Social Networking

Today, the world of communication looks totally changed then twenty years ago. It is amazing how recently the internet and social networks have taken over the way we interact. Amazingly, Twitter has only been around for five years. Yet it has well over 10 million users!

I’ve been trying out different social networks myself, because I find it enjoyable to study different ways of communication. So I’ll go through each of the ones I’ve tried so far, and give you my two cents.

This list is by no means complete, but are a list of social networking sites that I’ve used, or are familiar with.

Skype

Skype is chat software that allows you to chat, call, or have a video conference with other Skype users. I personally think that Skype is the best in all it’s respective fields. It is cross-platform compatible as well as lightweight and stable. It is widely used, and it can even be used to call phones if you pay. Skype can even be used on mobile devices like smart phones and the ipad. Other networks typically have chat features, but I’ve never seen any other network as complete as Skype.

Twitter

Twitter is designed to be a way to communicate your everyday experience with the world. Each post is called a tweet, which can be no more than 140 characters long. This makes it necessary to “tweet” short thoughts or ideas rather then long articles like blogs.

I enjoy using twitter because it is very fast and easy to use. It is easy to upkeep, and it can be used for a wide variety of things including news, resources, and for me, latest technology 🙂

Facebook

Facebook was the second social network I joined. I was nervous because I have heard a lot of bad things about Facebook. Once I got an account, I found that it has a lot to do with what you let people know, and how strict your privacy settings are. It also helps when you realize that about 1 in every 5 people are on Facebook so there will always be a lot of scams and scares simply because there are so many people on.

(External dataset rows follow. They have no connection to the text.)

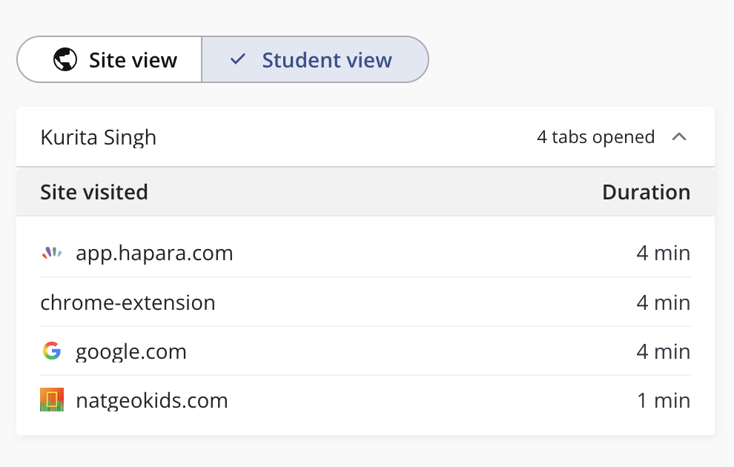Select the chrome-extension row entry
Viewport: 734px width, 467px height.
[128, 302]
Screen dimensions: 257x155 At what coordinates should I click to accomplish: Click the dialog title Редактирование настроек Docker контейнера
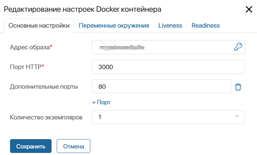click(83, 9)
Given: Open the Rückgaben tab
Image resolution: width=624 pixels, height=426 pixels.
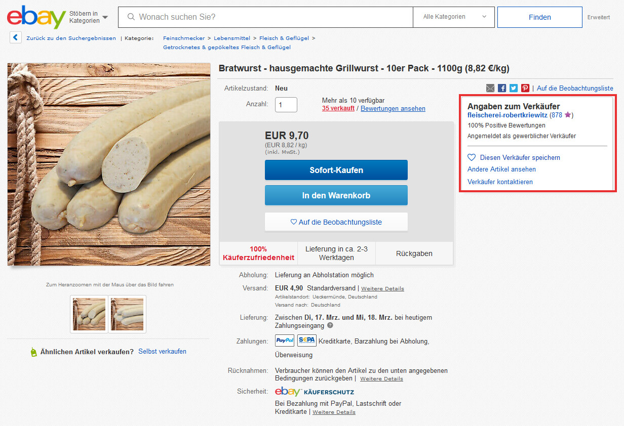Looking at the screenshot, I should coord(414,253).
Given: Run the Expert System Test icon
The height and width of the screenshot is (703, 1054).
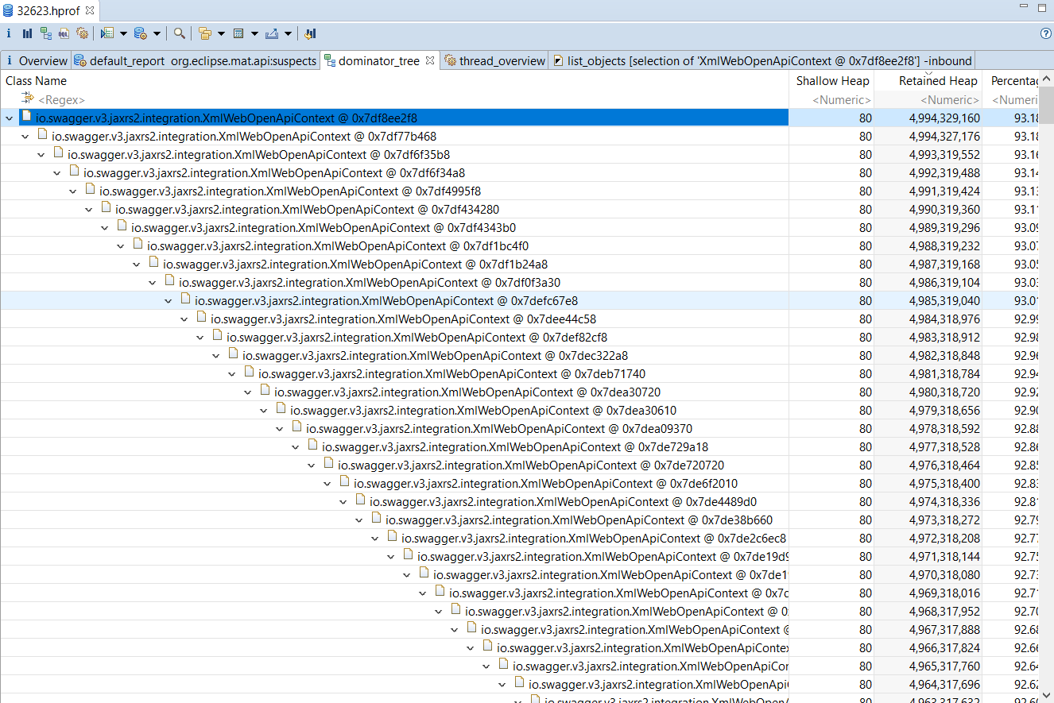Looking at the screenshot, I should point(83,33).
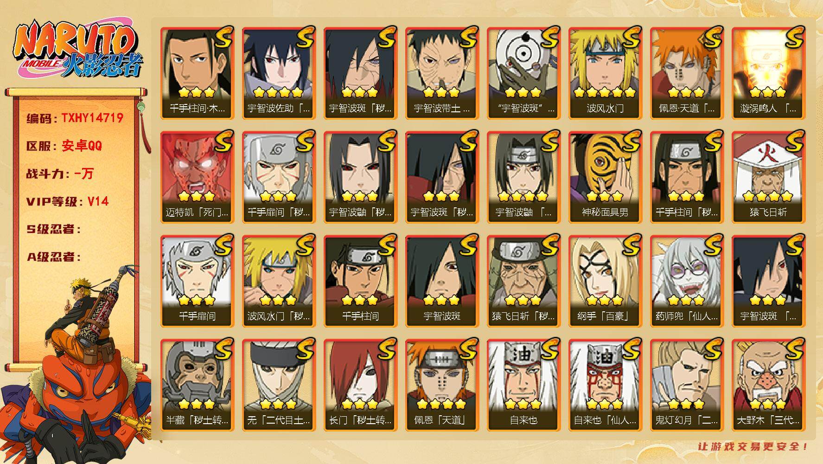This screenshot has height=464, width=823.
Task: Select the 自来也 card with plain label
Action: (523, 385)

Facebook works kind of like Twitter, except you can have posts longer than 140 characters. This makes Facebook like a cross between Blogs and Twitter.

The main advantage to Facebook is that so many people are on it. I’m not incredibly impressed by Facebook as a whole, but from the standpoint of being able to have a large following, it doesn’t get any easier than Facebook.

Youtube

Once again, like Facebook, Youtube has a mass of users so anything you post is able to be seen by multitudes. For the few who don’t know, Youtube allows you to upload videos onto your own “channel” on the internet. Then people can find your video by searching Youtube, or Google.

Vimeo

Vimeo is like Youtube, but there are not quite as many users, and the videos tend to be art-based or have an artistic bent, while Youtube has a little bit of everything.

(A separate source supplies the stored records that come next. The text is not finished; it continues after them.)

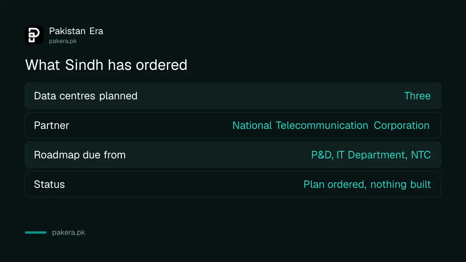Click the Partner label text
The image size is (466, 262).
click(x=52, y=125)
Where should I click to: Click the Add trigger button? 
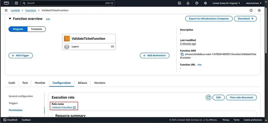(x=21, y=55)
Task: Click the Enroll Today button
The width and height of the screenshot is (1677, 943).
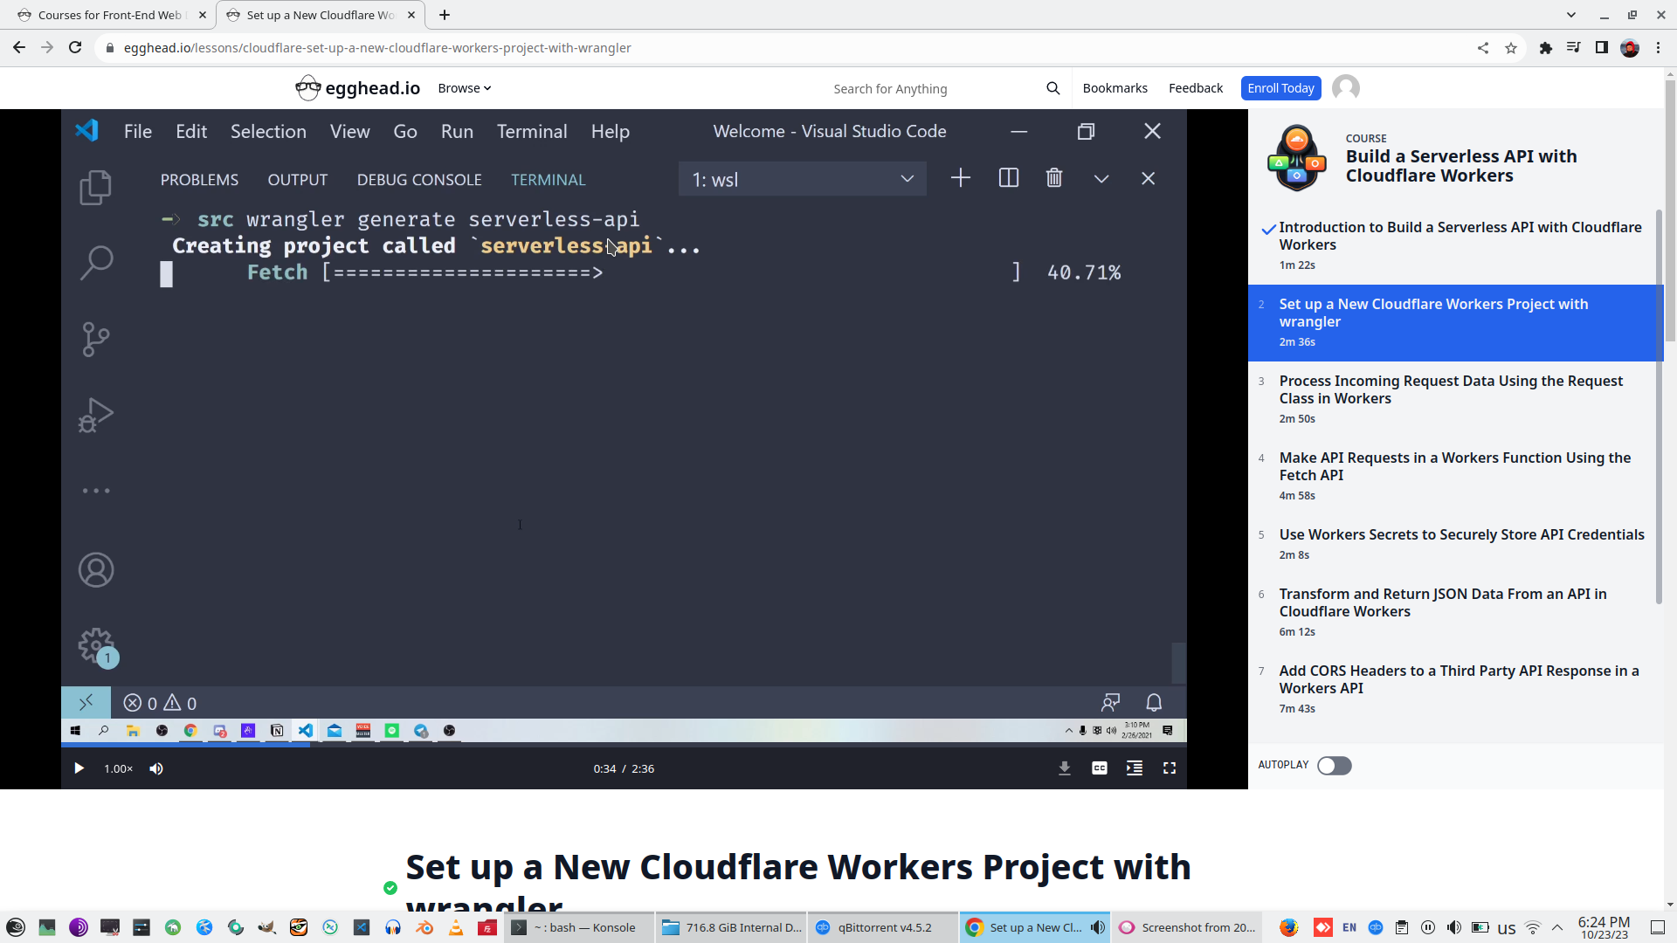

I use Youtube, but I don’t see too much issue with using Vimeo except that they may have some questionable terms of use (read the fine print).

Flickr

Flickr allows you to upload pictures to the internet. I use this as my primary place to upload pictures however, you can use Facebook and many other social networks to upload and organize your pictures.

There are other websites that work like Flickr like Picasa, Photobucket and Deviantart. But I’ve not used any of these.

Tumblr

I just started using Tumblr. So far, I see Tumblr as an excellent mix of most of the other social networks. I really like it’s simplicity, as well as it’s attention to ascetics. The way in which themes are created makes it possible to have hundreds and hundreds of themes to choose from. I’ve just got on this social networking site, so I obviously am just giving you first impressions, but so far, I would highly recommend Tumblr as a micro-blogging (or short blog posting) platform.

Blogs

Blog is short for web log. What this means is that blogs are personal websites designed to be like online journals. There are many different blog engines that you can choose from, but I’m going to talk about the one I use which is WordPress.

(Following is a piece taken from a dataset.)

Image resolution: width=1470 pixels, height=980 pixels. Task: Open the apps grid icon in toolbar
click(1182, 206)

WordPress is a diverse, and robust bloging engine that can be used for much more then just blogging. Many people use WordPress as content managment system for their websites. This means they can edit content on their website the same way as you would with a WordPress blog.

I would recommend this engine for users who want power under the hood of their blog, or who want a tried and true method of blogging. The only disadvantage I see to WordPress is that it costs money to be really powerful. For those who want a simple, and elegant blog, I would recommend trying Tumblr before trying others like WordPress or Blogger.

As I said before, this is in no way a complete list of networks, but it covers the major ones, and I hope it’s been helpful in explaining what each one does.